- **Task brief**
In full and without deviation, reproduce the records that follow.

Data extracted from a collection
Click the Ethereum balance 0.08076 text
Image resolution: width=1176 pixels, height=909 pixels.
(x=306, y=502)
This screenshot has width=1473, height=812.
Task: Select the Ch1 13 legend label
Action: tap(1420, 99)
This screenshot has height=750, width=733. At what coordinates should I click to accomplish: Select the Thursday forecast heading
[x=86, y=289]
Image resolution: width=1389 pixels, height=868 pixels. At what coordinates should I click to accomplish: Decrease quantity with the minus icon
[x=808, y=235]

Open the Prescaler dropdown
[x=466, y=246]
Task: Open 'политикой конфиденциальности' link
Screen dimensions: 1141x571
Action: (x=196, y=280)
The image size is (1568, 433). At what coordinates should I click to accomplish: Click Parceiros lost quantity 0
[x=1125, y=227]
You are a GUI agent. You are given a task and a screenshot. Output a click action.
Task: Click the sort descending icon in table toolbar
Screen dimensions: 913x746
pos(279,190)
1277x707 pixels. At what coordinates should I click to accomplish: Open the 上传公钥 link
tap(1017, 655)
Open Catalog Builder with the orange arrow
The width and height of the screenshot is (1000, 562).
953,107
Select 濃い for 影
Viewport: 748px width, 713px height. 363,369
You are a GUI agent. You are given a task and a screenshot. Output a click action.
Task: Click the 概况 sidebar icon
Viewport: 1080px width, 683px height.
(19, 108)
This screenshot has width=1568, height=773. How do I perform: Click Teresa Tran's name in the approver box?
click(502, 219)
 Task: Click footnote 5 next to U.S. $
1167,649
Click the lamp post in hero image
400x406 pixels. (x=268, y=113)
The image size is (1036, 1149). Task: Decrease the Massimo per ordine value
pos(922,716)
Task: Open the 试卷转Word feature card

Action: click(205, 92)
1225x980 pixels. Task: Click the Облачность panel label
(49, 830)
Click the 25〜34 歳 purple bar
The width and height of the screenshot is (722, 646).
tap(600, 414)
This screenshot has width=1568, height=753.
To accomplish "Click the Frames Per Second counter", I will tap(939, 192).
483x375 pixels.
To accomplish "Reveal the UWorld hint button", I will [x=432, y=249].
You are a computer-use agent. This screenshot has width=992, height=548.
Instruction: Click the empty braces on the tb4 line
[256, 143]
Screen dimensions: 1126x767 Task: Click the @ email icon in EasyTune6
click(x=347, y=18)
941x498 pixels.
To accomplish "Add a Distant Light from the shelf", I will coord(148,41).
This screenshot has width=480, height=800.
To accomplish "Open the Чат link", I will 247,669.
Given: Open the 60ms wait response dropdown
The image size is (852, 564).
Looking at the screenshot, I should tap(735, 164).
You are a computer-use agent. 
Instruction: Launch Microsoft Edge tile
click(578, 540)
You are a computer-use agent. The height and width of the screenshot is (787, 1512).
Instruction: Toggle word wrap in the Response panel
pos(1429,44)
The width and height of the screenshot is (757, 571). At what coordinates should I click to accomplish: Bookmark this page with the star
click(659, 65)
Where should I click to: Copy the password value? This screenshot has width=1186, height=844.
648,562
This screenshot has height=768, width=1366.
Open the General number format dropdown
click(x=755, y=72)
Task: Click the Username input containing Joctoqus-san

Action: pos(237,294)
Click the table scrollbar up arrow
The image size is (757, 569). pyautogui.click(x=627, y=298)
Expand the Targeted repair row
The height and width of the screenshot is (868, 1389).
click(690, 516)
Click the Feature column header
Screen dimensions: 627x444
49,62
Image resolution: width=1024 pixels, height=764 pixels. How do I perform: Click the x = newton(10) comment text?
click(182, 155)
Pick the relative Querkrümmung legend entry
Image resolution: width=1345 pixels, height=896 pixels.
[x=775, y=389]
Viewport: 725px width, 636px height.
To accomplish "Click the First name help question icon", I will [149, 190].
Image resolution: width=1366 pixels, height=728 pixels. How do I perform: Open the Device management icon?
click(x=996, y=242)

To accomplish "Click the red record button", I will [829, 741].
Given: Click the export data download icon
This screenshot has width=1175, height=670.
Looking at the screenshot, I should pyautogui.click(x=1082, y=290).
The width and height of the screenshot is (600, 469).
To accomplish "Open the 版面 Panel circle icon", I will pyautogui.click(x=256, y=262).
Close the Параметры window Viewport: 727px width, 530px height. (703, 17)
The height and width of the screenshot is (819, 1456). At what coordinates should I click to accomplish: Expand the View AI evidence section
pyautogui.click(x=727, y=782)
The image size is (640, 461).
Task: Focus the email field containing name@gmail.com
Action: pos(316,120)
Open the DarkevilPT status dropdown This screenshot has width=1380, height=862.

- **Written response**
Click the Ethereum balance 0.08076 text
Image resolution: width=1176 pixels, height=909 pixels.
(x=306, y=502)
This screenshot has width=1473, height=812.
Task: Select the Ch1 13 legend label
Action: tap(1420, 99)
This screenshot has height=750, width=733. At what coordinates should I click to accomplish: Select the Thursday forecast heading
[x=86, y=289]
Image resolution: width=1389 pixels, height=868 pixels. At what coordinates should I click to accomplish: Decrease quantity with the minus icon
[x=808, y=235]

Open the Prescaler dropdown
[x=466, y=246]
Task: Open 'политикой конфиденциальности' link
Screen dimensions: 1141x571
Action: (x=196, y=280)
The image size is (1568, 433). At what coordinates should I click to accomplish: Click Parceiros lost quantity 0
[x=1125, y=227]
You are a GUI agent. You are given a task and a screenshot. Output a click action.
Task: Click the sort descending icon in table toolbar
Screen dimensions: 913x746
pos(279,190)
1277x707 pixels. At what coordinates should I click to accomplish: Open the 上传公钥 link
tap(1017, 655)
Open Catalog Builder with the orange arrow
The width and height of the screenshot is (1000, 562).
953,107
Select 濃い for 影
Viewport: 748px width, 713px height. 363,369
You are a GUI agent. You are given a task and a screenshot. Output a click action.
Task: Click the 概况 sidebar icon
Viewport: 1080px width, 683px height.
(19, 108)
This screenshot has width=1568, height=773. How do I perform: Click Teresa Tran's name in the approver box?
click(502, 219)
 Task: Click footnote 5 next to U.S. $
1167,649
Click the lamp post in hero image
400x406 pixels. (x=268, y=113)
The image size is (1036, 1149). Task: Decrease the Massimo per ordine value
pos(922,716)
Task: Open the 试卷转Word feature card

Action: click(205, 92)
1225x980 pixels. Task: Click the Облачность panel label
(49, 830)
Click the 25〜34 歳 purple bar
The width and height of the screenshot is (722, 646).
tap(600, 414)
This screenshot has width=1568, height=753.
To accomplish "Click the Frames Per Second counter", I will tap(939, 192).
483x375 pixels.
To accomplish "Reveal the UWorld hint button", I will [x=432, y=249].
You are a computer-use agent. This screenshot has width=992, height=548.
Instruction: Click the empty braces on the tb4 line
[256, 143]
Screen dimensions: 1126x767 Task: Click the @ email icon in EasyTune6
click(x=347, y=18)
941x498 pixels.
To accomplish "Add a Distant Light from the shelf", I will coord(148,41).
This screenshot has width=480, height=800.
To accomplish "Open the Чат link", I will 247,669.
Given: Open the 60ms wait response dropdown
The image size is (852, 564).
Looking at the screenshot, I should tap(735, 164).
You are a computer-use agent. 
Instruction: Launch Microsoft Edge tile
click(578, 540)
You are a computer-use agent. The height and width of the screenshot is (787, 1512).
Instruction: Toggle word wrap in the Response panel
pos(1429,44)
The width and height of the screenshot is (757, 571). At what coordinates should I click to accomplish: Bookmark this page with the star
click(659, 65)
Where should I click to: Copy the password value? This screenshot has width=1186, height=844.
648,562
This screenshot has height=768, width=1366.
Open the General number format dropdown
click(x=755, y=72)
Task: Click the Username input containing Joctoqus-san

Action: pos(237,294)
Click the table scrollbar up arrow
The image size is (757, 569). pyautogui.click(x=627, y=298)
Expand the Targeted repair row
The height and width of the screenshot is (868, 1389).
click(690, 516)
Click the Feature column header
Screen dimensions: 627x444
49,62
Image resolution: width=1024 pixels, height=764 pixels. How do I perform: Click the x = newton(10) comment text?
click(182, 155)
Pick the relative Querkrümmung legend entry
Image resolution: width=1345 pixels, height=896 pixels.
[x=775, y=389]
Viewport: 725px width, 636px height.
To accomplish "Click the First name help question icon", I will [149, 190].
Image resolution: width=1366 pixels, height=728 pixels. How do I perform: Open the Device management icon?
click(x=996, y=242)

To accomplish "Click the red record button", I will [829, 741].
Given: Click the export data download icon
This screenshot has width=1175, height=670.
Looking at the screenshot, I should pyautogui.click(x=1082, y=290).
The width and height of the screenshot is (600, 469).
To accomplish "Open the 版面 Panel circle icon", I will pyautogui.click(x=256, y=262).
Close the Параметры window Viewport: 727px width, 530px height. (703, 17)
The height and width of the screenshot is (819, 1456). At what coordinates should I click to accomplish: Expand the View AI evidence section
pyautogui.click(x=727, y=782)
The image size is (640, 461).
Task: Focus the email field containing name@gmail.com
Action: pos(316,120)
Open the DarkevilPT status dropdown This screenshot has width=1380, height=862.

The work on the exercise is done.